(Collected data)
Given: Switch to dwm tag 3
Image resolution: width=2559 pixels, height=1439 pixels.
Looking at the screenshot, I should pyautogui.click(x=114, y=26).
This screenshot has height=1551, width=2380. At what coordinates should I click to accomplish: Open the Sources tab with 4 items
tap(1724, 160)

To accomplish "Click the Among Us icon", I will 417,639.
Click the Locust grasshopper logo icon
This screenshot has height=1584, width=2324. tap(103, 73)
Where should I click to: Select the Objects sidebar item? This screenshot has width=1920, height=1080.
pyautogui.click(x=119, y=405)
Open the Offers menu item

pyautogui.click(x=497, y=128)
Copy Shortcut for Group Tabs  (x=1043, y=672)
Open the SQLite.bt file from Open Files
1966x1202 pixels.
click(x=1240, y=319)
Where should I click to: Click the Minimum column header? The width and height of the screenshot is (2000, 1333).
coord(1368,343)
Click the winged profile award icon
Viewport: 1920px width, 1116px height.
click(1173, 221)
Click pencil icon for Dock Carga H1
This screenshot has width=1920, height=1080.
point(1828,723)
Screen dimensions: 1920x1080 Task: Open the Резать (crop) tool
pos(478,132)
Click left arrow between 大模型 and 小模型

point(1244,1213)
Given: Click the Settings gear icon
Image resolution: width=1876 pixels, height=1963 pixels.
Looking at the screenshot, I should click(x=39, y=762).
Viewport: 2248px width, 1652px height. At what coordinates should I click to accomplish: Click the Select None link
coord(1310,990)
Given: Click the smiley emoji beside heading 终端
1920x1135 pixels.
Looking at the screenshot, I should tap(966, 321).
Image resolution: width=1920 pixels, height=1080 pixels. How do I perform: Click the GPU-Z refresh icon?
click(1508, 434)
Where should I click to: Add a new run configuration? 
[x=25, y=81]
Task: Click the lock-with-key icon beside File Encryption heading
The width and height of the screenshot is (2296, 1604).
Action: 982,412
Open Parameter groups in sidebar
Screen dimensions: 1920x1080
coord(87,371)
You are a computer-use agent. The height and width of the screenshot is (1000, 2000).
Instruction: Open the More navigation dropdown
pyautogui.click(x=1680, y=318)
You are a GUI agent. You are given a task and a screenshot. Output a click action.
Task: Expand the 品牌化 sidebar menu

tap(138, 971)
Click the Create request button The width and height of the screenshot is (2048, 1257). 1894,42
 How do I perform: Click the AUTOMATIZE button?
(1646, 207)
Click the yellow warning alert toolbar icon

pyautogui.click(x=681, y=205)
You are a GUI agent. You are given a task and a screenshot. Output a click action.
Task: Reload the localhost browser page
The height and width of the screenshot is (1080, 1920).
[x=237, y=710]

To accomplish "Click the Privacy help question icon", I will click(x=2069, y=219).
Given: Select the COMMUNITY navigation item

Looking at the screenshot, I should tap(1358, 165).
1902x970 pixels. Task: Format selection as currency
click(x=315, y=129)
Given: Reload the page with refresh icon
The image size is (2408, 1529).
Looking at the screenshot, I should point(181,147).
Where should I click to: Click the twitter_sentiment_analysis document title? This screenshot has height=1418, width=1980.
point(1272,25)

*WHAT YOU HAVE TO DO:*
Find every line in the records that has the word "heading". Then report the count alone.

*RESPONSE BELOW:*
2